Work to complete
Write out every line below that contains "computer".

★ ★ ★

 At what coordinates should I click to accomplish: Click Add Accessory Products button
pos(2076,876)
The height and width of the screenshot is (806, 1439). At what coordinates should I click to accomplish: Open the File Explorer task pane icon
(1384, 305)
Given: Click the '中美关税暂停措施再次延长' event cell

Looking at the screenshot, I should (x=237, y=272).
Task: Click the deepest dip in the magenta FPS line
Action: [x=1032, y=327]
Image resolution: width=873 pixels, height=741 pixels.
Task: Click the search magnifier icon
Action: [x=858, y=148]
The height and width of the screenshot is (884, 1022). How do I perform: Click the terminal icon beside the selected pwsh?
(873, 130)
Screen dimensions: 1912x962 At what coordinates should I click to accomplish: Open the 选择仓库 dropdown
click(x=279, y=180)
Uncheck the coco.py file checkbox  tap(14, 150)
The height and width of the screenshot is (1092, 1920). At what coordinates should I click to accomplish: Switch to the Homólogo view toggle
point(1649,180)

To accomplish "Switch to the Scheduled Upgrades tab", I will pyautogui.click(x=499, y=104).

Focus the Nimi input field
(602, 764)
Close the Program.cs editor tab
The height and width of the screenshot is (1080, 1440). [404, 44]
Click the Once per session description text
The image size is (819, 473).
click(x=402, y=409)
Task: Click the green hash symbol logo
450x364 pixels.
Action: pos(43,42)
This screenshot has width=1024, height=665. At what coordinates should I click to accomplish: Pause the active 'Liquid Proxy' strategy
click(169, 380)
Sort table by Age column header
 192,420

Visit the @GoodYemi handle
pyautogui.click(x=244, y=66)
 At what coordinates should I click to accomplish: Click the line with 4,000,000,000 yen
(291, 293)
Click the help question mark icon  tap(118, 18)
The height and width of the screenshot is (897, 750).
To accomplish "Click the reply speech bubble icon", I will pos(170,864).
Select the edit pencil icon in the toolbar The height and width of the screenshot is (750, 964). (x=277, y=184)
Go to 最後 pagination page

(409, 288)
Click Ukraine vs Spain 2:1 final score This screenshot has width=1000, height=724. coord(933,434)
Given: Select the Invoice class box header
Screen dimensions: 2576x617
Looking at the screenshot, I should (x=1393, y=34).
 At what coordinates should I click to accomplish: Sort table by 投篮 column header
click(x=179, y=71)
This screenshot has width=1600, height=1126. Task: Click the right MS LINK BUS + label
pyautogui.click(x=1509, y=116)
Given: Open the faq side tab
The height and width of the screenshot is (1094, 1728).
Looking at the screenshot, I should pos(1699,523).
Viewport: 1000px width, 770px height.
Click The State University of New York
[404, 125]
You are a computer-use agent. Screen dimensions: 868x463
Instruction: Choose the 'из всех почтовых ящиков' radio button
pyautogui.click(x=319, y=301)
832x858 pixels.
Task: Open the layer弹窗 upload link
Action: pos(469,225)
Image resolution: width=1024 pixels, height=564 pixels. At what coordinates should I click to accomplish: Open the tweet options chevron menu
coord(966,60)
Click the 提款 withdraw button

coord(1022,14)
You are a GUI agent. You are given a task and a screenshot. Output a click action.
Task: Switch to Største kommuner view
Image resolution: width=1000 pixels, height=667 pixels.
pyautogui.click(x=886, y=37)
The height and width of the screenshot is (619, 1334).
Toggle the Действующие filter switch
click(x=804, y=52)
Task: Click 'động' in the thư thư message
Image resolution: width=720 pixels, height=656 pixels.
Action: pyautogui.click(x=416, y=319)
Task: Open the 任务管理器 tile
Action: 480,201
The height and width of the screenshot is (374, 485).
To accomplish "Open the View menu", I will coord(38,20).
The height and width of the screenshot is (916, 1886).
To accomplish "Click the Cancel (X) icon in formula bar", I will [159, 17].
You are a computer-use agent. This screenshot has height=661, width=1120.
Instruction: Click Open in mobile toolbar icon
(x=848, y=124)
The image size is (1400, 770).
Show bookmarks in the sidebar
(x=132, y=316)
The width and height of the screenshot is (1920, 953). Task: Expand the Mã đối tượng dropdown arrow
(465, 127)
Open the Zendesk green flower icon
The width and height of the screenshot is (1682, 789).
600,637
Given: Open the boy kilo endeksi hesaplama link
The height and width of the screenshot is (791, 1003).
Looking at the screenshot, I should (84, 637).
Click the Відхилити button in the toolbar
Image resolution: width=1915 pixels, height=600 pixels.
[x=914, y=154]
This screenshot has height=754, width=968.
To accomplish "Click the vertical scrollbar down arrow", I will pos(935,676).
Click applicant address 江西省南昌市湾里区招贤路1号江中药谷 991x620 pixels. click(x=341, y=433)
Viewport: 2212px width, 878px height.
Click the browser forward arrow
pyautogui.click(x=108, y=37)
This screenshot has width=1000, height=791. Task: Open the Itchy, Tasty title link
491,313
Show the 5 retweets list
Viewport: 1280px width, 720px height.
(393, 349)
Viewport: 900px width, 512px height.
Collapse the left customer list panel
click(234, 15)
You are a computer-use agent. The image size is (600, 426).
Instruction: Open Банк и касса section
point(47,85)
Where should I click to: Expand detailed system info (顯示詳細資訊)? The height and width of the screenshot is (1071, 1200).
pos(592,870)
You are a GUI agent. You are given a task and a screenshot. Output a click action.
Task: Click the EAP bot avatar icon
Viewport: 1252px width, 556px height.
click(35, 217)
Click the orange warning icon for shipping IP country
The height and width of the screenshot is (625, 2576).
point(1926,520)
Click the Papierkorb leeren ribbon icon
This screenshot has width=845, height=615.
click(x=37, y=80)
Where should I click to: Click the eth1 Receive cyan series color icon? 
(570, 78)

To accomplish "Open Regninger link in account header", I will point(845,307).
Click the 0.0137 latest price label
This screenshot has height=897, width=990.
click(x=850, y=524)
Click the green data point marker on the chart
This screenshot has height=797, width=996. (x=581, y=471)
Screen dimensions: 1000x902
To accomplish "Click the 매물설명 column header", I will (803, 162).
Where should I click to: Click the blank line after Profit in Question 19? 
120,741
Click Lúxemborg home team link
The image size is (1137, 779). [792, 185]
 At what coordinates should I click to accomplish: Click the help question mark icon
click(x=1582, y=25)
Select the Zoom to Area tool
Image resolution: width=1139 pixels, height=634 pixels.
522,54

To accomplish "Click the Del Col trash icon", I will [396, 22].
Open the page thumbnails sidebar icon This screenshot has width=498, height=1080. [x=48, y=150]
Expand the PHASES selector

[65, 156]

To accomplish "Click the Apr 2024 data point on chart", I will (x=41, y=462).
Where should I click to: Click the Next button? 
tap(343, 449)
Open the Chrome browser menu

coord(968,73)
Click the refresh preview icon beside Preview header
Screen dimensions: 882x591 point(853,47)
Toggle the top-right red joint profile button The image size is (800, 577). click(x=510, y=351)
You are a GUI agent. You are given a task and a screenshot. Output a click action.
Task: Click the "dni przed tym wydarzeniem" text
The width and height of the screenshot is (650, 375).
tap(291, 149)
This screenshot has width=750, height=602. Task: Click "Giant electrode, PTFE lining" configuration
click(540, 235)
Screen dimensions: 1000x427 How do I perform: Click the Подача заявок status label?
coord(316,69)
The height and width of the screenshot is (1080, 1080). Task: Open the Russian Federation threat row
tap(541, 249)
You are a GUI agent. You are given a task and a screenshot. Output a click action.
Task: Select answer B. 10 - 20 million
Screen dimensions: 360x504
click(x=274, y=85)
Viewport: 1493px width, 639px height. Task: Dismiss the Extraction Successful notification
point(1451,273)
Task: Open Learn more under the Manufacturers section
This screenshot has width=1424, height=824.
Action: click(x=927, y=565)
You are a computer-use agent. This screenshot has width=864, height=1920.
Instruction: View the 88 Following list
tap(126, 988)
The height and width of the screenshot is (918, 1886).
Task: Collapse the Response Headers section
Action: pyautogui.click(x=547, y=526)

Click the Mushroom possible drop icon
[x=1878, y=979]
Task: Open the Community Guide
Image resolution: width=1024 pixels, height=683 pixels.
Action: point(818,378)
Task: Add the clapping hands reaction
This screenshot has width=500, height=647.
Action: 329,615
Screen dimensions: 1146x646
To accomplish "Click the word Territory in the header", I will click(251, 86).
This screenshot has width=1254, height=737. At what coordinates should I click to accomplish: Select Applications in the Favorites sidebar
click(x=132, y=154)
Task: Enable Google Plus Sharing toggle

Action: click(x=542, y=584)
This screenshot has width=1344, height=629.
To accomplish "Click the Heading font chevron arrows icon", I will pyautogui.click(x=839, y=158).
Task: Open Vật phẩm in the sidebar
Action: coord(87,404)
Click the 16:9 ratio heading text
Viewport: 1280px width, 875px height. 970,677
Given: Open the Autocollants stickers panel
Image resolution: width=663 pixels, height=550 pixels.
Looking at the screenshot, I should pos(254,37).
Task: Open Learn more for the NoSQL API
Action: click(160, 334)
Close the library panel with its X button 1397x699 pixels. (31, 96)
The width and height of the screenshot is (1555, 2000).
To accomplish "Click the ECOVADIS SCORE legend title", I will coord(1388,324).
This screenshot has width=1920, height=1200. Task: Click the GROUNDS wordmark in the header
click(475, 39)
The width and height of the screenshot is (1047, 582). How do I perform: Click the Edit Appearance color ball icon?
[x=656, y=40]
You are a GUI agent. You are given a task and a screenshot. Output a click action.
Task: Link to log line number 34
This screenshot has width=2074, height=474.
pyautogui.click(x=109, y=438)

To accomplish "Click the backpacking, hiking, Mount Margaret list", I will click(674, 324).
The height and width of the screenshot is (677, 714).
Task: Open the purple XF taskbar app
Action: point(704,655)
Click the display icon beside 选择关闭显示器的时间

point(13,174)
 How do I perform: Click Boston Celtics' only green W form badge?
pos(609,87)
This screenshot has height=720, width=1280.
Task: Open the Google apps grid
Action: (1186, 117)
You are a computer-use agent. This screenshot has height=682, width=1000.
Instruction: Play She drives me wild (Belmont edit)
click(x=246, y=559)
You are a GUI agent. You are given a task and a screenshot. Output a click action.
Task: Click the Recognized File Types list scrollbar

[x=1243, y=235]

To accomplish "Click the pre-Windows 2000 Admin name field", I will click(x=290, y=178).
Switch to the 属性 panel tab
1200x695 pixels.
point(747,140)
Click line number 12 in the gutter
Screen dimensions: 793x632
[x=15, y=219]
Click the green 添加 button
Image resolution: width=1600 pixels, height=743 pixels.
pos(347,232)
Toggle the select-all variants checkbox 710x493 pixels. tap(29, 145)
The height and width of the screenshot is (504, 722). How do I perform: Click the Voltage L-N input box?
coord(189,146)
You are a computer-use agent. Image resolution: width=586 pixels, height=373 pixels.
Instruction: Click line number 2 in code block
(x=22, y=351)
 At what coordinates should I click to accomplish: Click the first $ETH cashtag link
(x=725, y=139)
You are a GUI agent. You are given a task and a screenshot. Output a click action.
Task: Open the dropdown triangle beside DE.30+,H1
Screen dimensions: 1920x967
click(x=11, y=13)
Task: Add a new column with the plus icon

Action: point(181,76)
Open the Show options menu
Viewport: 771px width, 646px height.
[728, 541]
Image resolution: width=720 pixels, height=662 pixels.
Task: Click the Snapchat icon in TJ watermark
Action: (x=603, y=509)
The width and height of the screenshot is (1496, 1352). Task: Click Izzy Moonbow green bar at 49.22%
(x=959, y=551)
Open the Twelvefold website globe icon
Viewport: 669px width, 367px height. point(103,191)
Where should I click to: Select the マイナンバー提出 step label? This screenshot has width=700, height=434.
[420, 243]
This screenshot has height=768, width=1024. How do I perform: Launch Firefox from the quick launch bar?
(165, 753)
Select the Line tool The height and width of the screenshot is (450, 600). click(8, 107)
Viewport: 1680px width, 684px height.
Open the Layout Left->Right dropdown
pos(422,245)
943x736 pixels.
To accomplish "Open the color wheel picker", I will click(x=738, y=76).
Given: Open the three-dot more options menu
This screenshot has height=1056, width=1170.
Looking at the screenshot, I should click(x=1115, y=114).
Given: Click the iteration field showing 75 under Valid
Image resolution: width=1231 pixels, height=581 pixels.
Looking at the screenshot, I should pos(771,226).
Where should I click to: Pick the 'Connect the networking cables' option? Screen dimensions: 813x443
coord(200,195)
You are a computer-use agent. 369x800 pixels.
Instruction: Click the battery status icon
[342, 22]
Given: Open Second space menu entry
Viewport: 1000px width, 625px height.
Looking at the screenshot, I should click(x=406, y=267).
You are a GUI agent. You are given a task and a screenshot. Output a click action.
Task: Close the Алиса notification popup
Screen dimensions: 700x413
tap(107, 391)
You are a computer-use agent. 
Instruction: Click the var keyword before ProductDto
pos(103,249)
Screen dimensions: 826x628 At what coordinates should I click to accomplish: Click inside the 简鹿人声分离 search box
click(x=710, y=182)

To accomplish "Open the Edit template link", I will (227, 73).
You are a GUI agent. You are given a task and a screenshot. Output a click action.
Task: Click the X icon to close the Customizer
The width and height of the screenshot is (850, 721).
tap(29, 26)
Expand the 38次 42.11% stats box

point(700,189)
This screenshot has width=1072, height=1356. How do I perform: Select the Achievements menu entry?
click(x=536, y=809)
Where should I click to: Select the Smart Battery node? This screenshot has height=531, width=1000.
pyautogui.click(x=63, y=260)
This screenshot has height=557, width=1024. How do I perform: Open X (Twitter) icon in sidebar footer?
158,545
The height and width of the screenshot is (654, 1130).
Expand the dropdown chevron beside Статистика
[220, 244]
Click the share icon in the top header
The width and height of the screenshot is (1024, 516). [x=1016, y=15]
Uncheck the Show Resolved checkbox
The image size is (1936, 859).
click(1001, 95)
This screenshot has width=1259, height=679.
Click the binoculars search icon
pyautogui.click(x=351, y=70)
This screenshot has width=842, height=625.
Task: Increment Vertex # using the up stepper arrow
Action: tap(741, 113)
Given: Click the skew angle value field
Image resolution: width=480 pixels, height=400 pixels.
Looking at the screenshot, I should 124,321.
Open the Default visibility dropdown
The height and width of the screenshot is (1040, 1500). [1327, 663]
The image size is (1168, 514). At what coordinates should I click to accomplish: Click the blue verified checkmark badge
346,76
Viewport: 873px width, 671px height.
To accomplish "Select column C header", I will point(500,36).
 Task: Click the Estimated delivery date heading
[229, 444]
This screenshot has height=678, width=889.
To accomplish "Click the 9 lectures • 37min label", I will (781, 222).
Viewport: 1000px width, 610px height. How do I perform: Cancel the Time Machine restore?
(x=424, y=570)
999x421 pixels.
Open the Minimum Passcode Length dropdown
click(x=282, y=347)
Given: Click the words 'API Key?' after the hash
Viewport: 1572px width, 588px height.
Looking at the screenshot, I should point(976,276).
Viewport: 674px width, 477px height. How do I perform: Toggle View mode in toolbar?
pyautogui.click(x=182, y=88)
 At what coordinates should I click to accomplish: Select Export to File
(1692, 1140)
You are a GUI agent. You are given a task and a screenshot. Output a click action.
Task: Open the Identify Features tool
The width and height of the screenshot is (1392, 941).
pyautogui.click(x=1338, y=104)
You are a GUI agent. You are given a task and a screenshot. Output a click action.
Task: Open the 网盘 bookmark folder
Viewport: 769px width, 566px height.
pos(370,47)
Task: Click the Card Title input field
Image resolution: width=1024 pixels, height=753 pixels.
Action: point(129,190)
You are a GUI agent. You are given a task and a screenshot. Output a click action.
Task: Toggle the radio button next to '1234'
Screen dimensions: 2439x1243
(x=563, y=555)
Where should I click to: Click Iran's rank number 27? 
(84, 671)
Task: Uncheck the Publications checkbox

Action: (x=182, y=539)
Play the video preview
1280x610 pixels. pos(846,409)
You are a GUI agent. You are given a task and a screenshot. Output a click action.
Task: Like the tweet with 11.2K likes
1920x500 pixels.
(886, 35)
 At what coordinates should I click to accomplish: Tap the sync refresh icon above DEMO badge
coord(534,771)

★ ★ ★

Exercise response
You are a computer-use agent. Screen dimensions: 868x463
You are a computer-use agent. This screenshot has height=661, width=1120.
You are a computer-use agent. The image size is (600, 426).
You are a computer-use agent. This screenshot has width=864, height=1920.
You are a computer-use agent. This screenshot has height=682, width=1000.
You are a computer-use agent. Image resolution: width=586 pixels, height=373 pixels.
You are a computer-use agent. 369x800 pixels.
You are a computer-use agent. 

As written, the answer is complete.